Evaluation of blood‐based, extracellular vesicles as biomarkers for aging‐related TDP‐43 pathology

• Published in: Alzheimer's & dementia : diagnosis, assessment & disease monitoring Vol. 14; no. 1; pp. e12365 - n/a
• Main Authors: Winston, Charisse N., Sukreet, Sonal, Lynch, Haley, Lee, Virginia M.‐Y., Wilcock, Donna M., Nelson, Peter T., Rissman, Robert A.
• Format: Journal Article
• Language: English
• Published: United States John Wiley & Sons, Inc 2022; John Wiley and Sons Inc
• Subjects: Alzheimer's disease; Alzheimer's Disease, biomarkers; Amyotrophic lateral sclerosis; Antibodies; Autopsies; Biomarkers; Dementia; Diagnostic and Prognostic Assessment; Extracellular vesicles; Health care; Neurodegeneration; Neuropathology; Plasma; Proteins; Public health; TDP‐43, extracellular vesicles, Limbic predominant age related TDP‐43 encephalopathy (LATE); United States > US; Alzheimer's Disease, biomarkers; TDP‐43, extracellular vesicles, Limbic predominant age related TDP‐43 encephalopathy (LATE)
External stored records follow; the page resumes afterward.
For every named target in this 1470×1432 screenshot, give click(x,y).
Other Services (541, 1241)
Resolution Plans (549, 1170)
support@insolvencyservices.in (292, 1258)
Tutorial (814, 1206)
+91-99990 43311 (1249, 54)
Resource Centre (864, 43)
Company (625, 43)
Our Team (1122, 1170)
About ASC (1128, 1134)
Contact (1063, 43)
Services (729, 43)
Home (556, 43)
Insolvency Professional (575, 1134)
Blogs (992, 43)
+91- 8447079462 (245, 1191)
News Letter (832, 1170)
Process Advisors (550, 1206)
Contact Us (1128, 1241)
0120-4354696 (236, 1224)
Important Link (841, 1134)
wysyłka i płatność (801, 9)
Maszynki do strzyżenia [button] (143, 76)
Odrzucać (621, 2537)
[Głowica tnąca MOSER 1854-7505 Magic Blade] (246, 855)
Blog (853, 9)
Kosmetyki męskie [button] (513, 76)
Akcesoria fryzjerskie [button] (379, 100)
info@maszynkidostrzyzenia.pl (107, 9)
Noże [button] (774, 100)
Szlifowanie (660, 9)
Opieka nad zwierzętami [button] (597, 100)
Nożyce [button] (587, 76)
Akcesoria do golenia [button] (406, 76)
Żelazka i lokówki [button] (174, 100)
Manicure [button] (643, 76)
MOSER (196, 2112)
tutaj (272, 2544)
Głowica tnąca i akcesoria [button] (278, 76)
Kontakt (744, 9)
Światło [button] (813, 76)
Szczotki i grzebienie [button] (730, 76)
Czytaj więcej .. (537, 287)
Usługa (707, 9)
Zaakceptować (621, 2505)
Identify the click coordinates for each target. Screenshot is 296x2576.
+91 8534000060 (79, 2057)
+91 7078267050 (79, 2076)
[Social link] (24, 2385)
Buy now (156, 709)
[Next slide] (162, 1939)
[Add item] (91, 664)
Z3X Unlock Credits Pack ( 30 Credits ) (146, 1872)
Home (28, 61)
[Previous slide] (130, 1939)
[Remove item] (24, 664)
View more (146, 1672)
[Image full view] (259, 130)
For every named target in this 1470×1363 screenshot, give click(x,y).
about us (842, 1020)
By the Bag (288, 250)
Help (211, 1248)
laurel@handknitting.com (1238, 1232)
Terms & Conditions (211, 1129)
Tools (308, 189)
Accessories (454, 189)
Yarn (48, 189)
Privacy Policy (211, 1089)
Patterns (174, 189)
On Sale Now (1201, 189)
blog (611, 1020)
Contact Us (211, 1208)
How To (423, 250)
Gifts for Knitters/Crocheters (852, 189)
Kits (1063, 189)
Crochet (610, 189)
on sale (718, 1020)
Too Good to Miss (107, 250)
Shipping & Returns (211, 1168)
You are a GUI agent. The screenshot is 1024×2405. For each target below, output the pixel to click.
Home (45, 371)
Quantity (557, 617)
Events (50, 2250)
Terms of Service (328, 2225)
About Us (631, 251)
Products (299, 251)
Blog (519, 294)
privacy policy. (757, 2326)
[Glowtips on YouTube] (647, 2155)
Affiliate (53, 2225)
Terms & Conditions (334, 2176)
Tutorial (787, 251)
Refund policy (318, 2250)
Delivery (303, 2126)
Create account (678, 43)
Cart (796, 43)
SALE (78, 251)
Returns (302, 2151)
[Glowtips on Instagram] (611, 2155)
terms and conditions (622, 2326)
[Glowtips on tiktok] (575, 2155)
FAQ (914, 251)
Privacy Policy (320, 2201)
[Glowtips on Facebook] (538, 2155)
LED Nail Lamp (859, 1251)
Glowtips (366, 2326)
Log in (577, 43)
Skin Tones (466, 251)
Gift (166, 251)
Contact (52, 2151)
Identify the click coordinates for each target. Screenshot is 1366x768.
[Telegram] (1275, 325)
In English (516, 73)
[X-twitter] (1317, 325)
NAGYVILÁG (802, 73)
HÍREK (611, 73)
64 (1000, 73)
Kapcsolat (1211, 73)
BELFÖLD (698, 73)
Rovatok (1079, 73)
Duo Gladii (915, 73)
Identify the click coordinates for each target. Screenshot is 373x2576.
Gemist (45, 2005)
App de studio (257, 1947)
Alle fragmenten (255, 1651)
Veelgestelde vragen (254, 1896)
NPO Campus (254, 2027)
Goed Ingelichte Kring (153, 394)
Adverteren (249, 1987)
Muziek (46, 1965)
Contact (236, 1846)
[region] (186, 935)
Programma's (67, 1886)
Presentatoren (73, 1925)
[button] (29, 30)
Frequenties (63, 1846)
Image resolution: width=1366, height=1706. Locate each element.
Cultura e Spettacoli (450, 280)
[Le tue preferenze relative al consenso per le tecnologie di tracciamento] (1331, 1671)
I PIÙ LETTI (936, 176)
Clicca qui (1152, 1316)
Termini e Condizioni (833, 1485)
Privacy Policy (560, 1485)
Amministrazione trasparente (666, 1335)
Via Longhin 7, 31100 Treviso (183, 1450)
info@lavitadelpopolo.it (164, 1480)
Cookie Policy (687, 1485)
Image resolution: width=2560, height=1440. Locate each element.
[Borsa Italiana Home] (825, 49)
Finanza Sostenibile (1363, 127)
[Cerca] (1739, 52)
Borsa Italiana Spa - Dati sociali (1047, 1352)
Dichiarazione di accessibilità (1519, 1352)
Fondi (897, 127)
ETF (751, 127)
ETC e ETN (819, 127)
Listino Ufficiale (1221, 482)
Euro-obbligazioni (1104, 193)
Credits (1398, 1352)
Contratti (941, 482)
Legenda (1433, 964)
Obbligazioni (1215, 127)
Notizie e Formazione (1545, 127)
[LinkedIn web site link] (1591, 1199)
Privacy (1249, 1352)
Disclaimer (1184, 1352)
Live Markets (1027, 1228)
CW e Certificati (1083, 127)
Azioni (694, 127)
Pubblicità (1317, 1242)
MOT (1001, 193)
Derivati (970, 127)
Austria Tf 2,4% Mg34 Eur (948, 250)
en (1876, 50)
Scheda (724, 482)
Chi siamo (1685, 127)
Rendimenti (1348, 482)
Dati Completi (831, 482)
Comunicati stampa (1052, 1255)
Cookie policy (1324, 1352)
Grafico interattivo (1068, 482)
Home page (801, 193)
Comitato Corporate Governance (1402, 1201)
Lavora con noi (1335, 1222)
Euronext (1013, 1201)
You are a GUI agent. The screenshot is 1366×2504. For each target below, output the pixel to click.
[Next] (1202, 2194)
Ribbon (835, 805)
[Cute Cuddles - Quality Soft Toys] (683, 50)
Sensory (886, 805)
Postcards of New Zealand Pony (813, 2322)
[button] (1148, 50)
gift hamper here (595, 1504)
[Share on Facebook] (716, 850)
• ISSN: 2352-8729; 2352-8729
• DOI: 10.1002/dad2.12365

Introduction Limbic predominant age related TDP‐43 encephalopathy neuropathological change (LATE‐NC) is a recently characterized brain disease that mimics Alzheimer's disease (AD) clinically. To date, LATE‐NC is difficult to diagnose antemortem using clinical information or biomarkers. Recent studies suggest concentrations of extracellular vesicle (EVs) protein cargo derived from neuronal and glial cells may serve as useful diagnostic biomarkers for AD and other neurodegenerative diseases. Methods TDP‐43 was evaluated in neuronal (NDEVs), astrocyte (ADEVs), and microglial derived extracellular vesicles (MDEVs). EV preparations were isolated from the plasma of research subjects with autopsy‐confirmed diagnoses, including many with LATE (n = 22). Quantified TDP‐43 concentrations were compared to the cohort that included healthy controls, mild cognitively impairment (MCI), and AD dementia with diagnoses other than LATE‐NC (n = 42). Results TDP‐43 was significantly elevated in plasma ADEVs derived from autopsy confirmed LATE‐NC subjects, with or without comorbid AD pathology. Measurable levels of TDP‐43 were also detected in EV‐depleted plasma; however, TDP‐43 levels were not significantly different between persons with and without eventual autopsy confirmed LATE‐NC. No correlation was observed between EV TDP‐43 levels with cognition‐based variables, sex, and APOE carrier status. Discussion Blood‐based EVs, specifically measuring TDP‐43 accumulation in ADEVs, may serve as a potential diagnostic tool to rapidly identify subjects who are currently living with LATE‐NC.